Items from a dataset
__________________________________________________

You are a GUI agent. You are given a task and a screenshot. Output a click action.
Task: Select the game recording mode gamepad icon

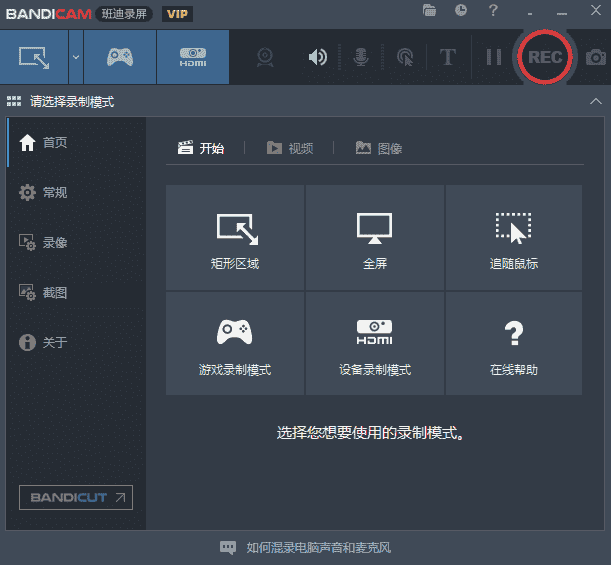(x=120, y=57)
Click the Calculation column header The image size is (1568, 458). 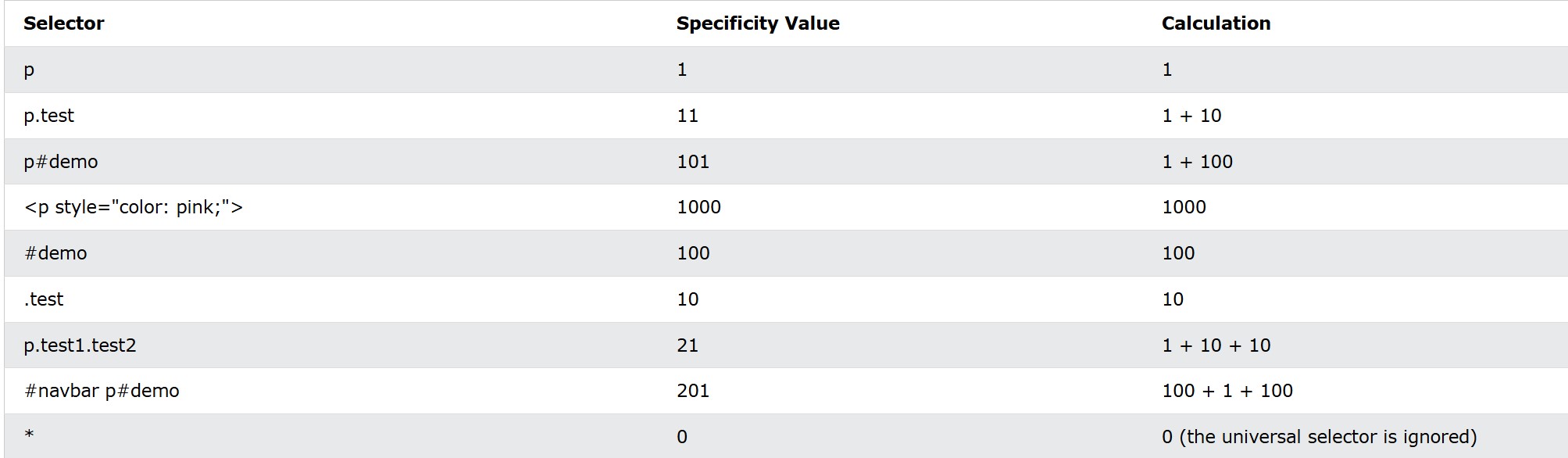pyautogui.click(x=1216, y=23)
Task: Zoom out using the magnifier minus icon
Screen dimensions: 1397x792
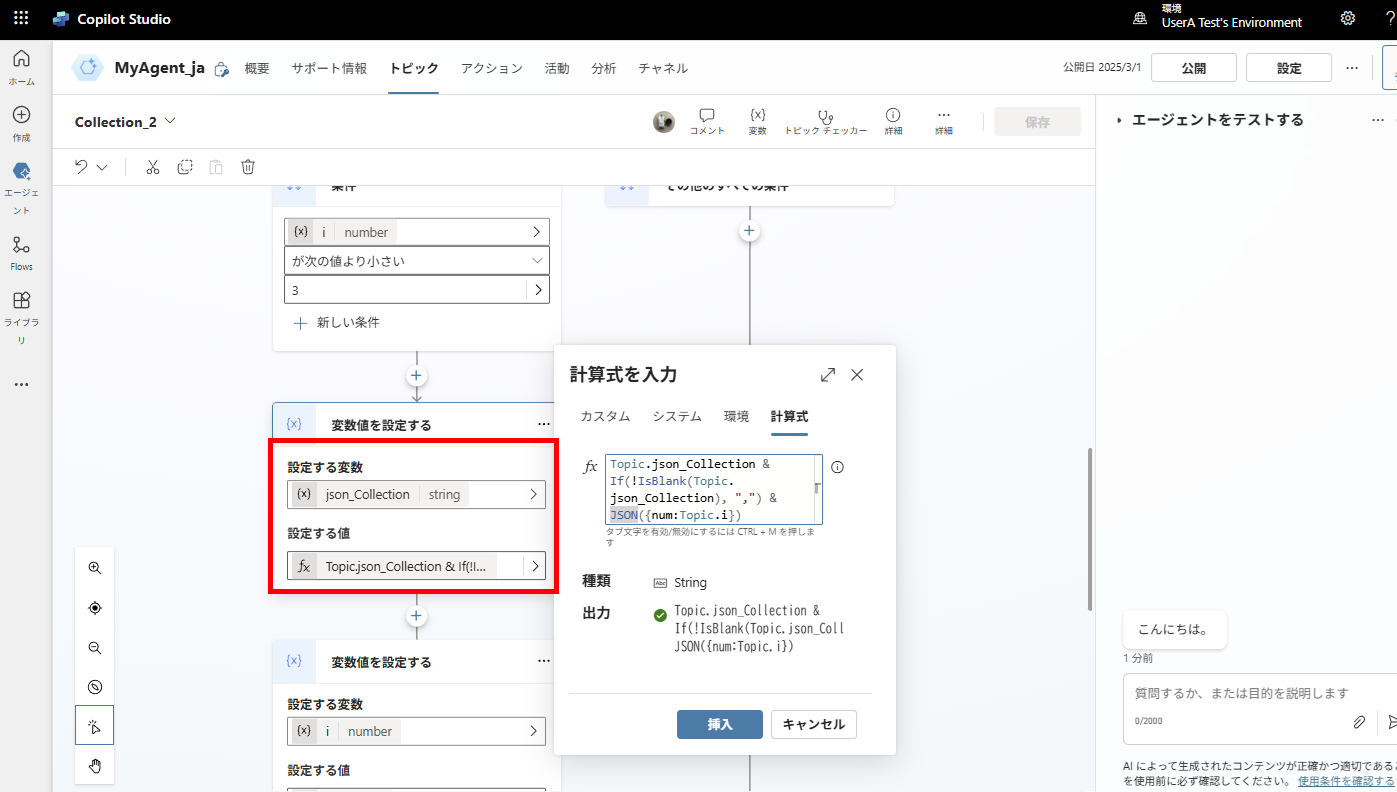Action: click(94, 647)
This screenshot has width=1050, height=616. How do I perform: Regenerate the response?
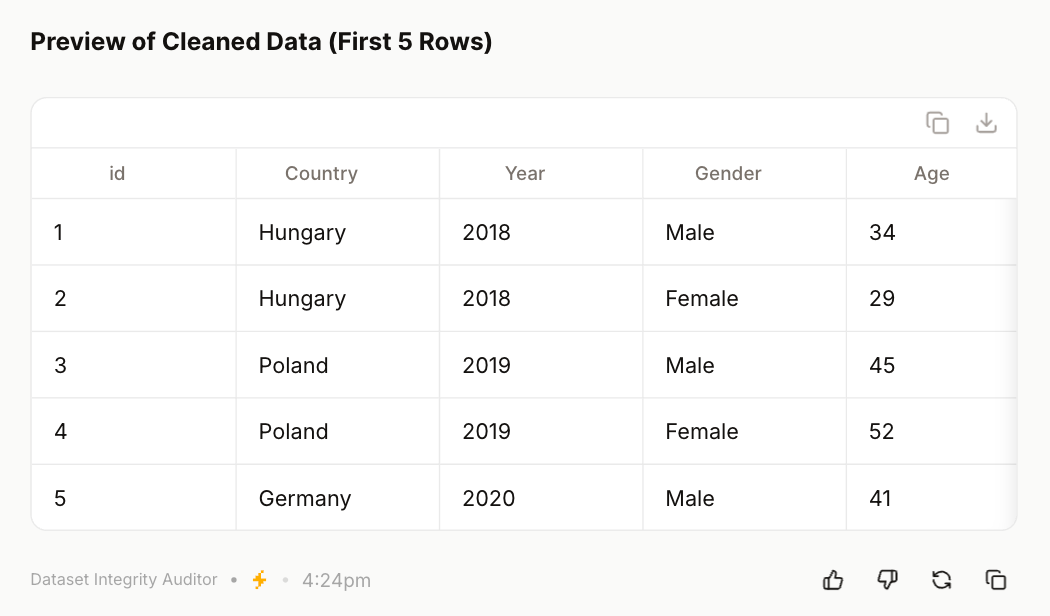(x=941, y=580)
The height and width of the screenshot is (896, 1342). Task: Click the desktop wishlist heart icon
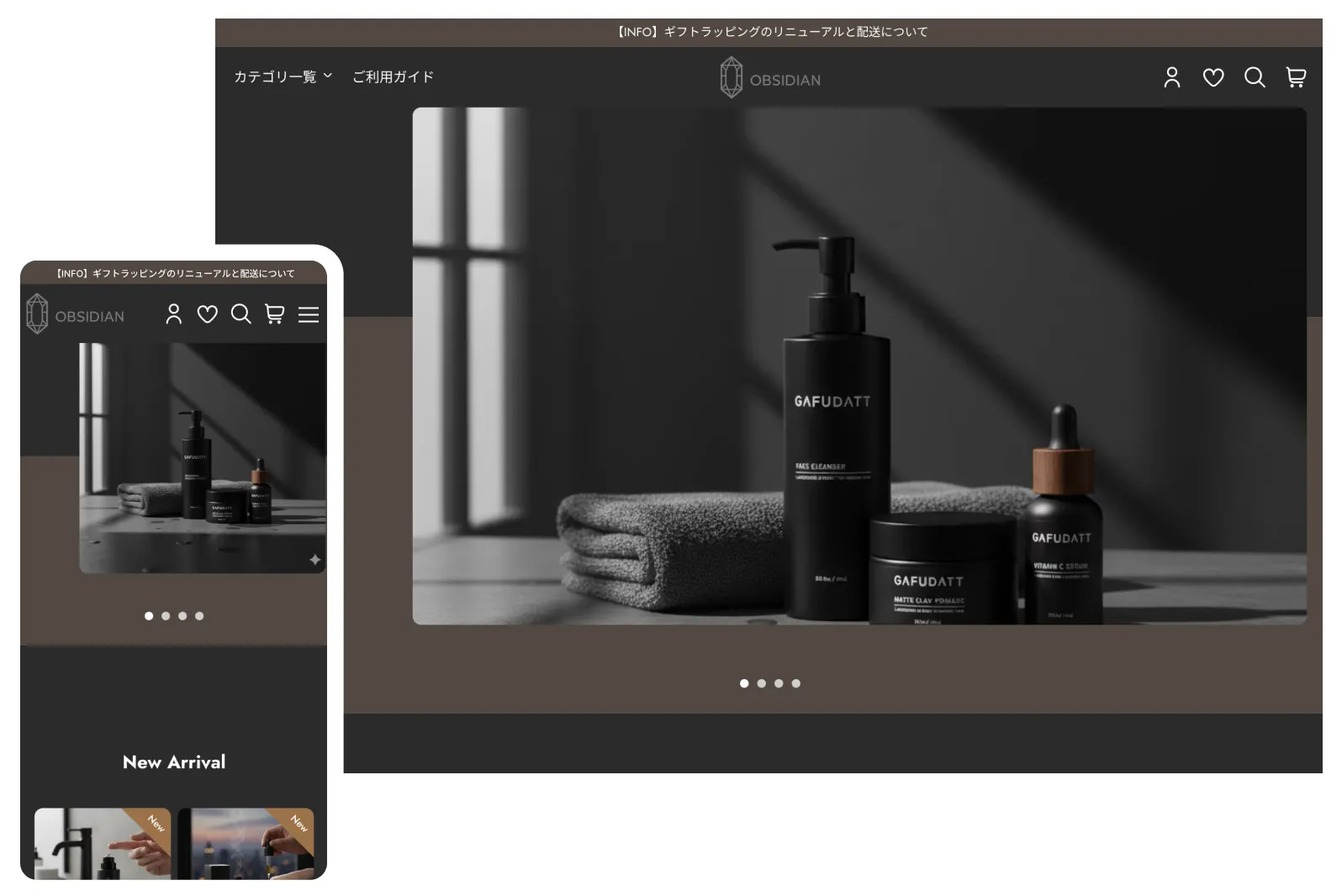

__________________________________________________

__PROBLEM DESCRIPTION__:
Edit the material from the line containing "Task: Zoom out using the magnifier minus icon" through the end of the material, both ends included, replacing "screenshot" with "screen capture" and keeping everything else the same. Give only those lines, without the pictures.

__TASK SOLUTION__:
Task: Zoom out using the magnifier minus icon
Screen dimensions: 1397x792
Action: click(94, 647)
This screen capture has width=1050, height=616. How do I perform: Regenerate the response?
(x=941, y=580)
The height and width of the screen capture is (896, 1342). Task: Click the desktop wishlist heart icon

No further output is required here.